Good news for developers on village greens
R (on the application of Kevin Lewis) v Redcar and Cleveland Borough Council and another
This Court of Appeal judgment is the latest chapter in the story of Town and Village Greens (TVG).
The requirements for the registration of land as a TVG are:
- use of land by local inhabitants
- for lawful sports or pastimes
- for a period of 20 years
- as of right and without permission
- without forceful entry.
The claimant was a local resident who applied for registration of a piece of land as a TVG. The council refused the application. An application for judicial review of this decision was dismissed by the High Court. The claimant appealed to the Court of Appeal.

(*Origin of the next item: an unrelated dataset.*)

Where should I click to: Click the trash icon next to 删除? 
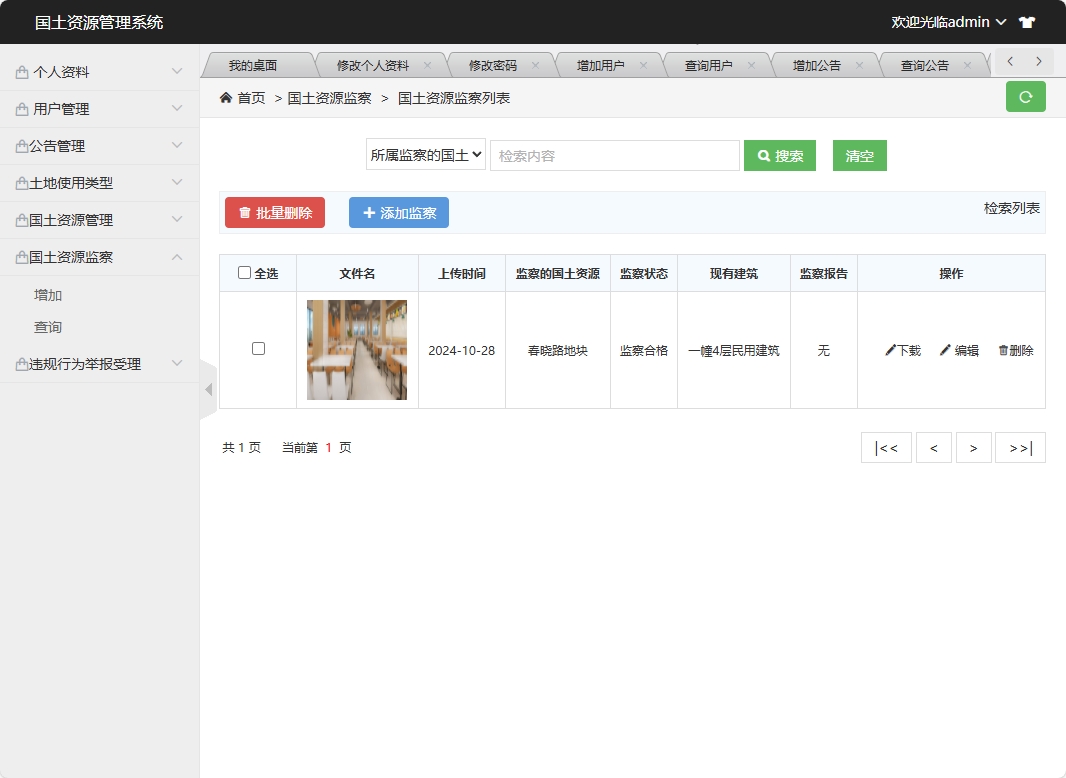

The TVG land was within the Cleveland Golf Club links which had been in existence since at least since the 1920s, although the golf club use ceased in 2002. The TVG land was used for the club house, the first and eighteenth holes and a practice ground. However it was also used by non-golfers for informal recreation such as dog walking and children's play.

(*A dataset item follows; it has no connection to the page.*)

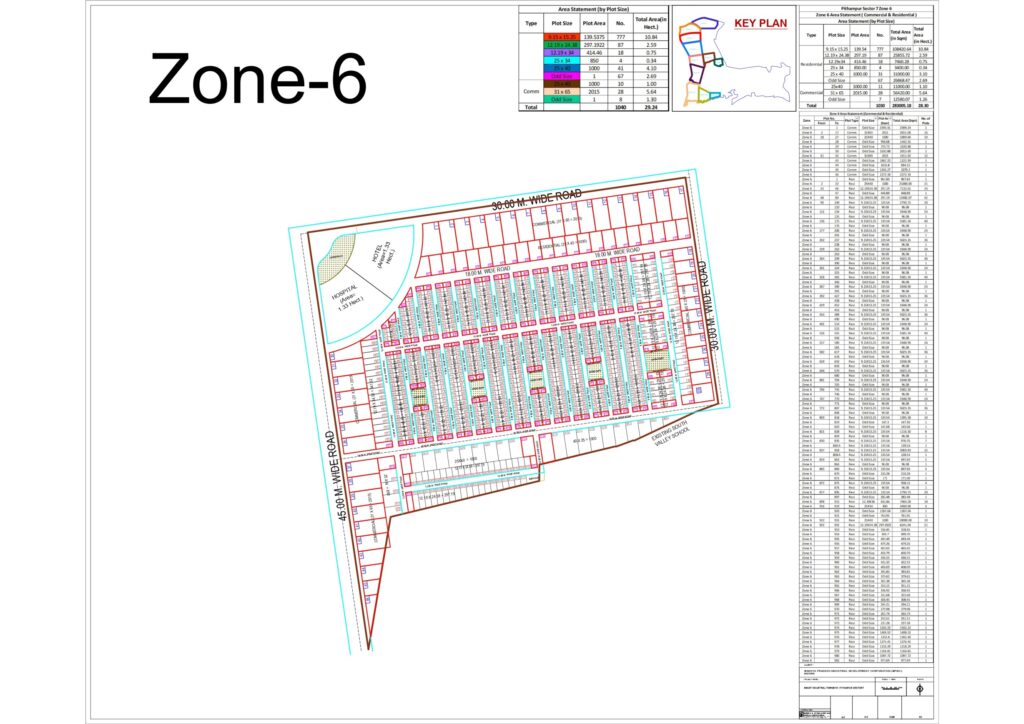
Task: Click the north arrow compass symbol
Action: [x=919, y=689]
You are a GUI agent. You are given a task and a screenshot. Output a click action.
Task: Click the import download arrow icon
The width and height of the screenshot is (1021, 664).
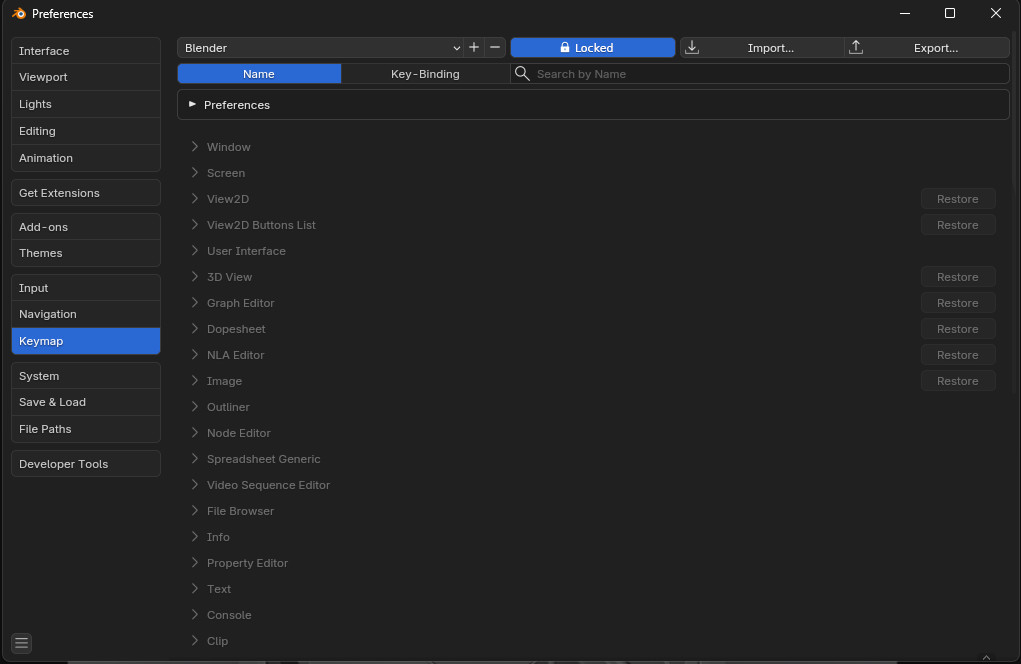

The inspector appointed by the council to hear an inquiry into the application for registration of the TVG land found that there was use of a footpath, sometimes as a shortcut, but that the recreational use of the open areas of the TVG land was not "as of right" before 2002 because there had been extensive use by the golf club. The inspector recommended refusal of the application to register and the council agreed.
The claimant challenged the decision by judicial review. The High Court accepted the inspector's findings in relation to the use of the TVG land by golfers and non golfers, and described the use by non-golfers as "deferring" to the use by golfers.
Appeal argument for the claimant
The claimant argued that where the landowners' use interrupted the recreational use for long periods of time, a claim for registration of a TVG could not succeed. However, where the interruption was minimal, such as where walkers waited whilst a golf drive was made, the interruption was insignificant. It was argued that in the same way as there is no incompatibility between agricultural uses of land (e.g. grazing of animals) and recreational use as of right (considered in an earlier TVG case (R (Laing Homes Ltd) v Buckinghamshire County Council)), there may be no incompatibility between non-agricultural use by an owner and recreational use as of right. The concept of "deference" (if it existed at all) was insufficient to defeat a TVG claim where the behaviour of the local residents was consistent with conduct which had nothing to do with deferring to priority rights of the owner.
Court of Appeal decision
The Court of Appeal rejected these submissions. The use by local residents must be such as to give the outward appearance to the landowner that the recreational use is being asserted and claimed as of right.
In this case, the TVG land was not used by local residents at certain times by reason of the activities of the owner. They could have walked across the open areas of the TVG Land at any time but voluntarily did not interfere with the owner's activities, even though they were not physically prevented from doing so. The court said:
"By adjusting their behaviour [the local residents] give the impression to the owner that they are not claiming a right to do what they are doing. That leads the owner not to regard the users as acting as of right.
The court referred to the crucial finding of the inspector that the local residents "overwhelmingly deferred" to the golfers. While the recreational use was extensive and frequent, so was the golf use, and since one deferred to the other, there was no use as of right by the local residents.
Landowners with sites which may be mothballed during the current credit difficulties need to be aware that local residents' use of land may lead to applications for registration as a TVG. Owners should maintain all the tools which will provide a defence to such an application, such as fencing, and notices. However this case shows that TVG registration is not to be lightly undertaken by an authority and where there are activities by the owner which preclude the "TVG" use, they may be used to defeat an application. However, it is important that owners maintain accurate records of their activities on the land and retain the evidence for a period in excess of 20 years.
Basildon Golf Friends v Basildon District Council
This case deals with the need or otherwise for an Environmental Impact Assessment (EIA) to be submitted with an application for planning permission. Local planning authorities may issue a screening opinion to determine whether an EIA is required.
The applicant applied for planning permission for the redevelopment of a golf course owned and operated by the council. The applicant did not submit an EIA and the council's screening opinion was that an EIA was not required.
Local residents challenged the grant of planning permission on the ground that an EIA was required and that the council had not properly considered the issues in issuing its screening opinion. The judge acknowledged that this was a case where he had "scrutinised the points ... anxiously" in the light of the council's commercial interest in the land and the outcome of the planning application.
The judge found that no EIA was required because the development did not fall into the definition of "EIA Development", and that the council had not acted improperly in any way.
What makes this case of note however is that oral evidence was given by the council officer responsible for issuing the screening opinion, to explain the reasons why he came to the conclusion he had. It is highly unusual for oral evidence to be given in judicial review hearings and this may set a precedent for future cases.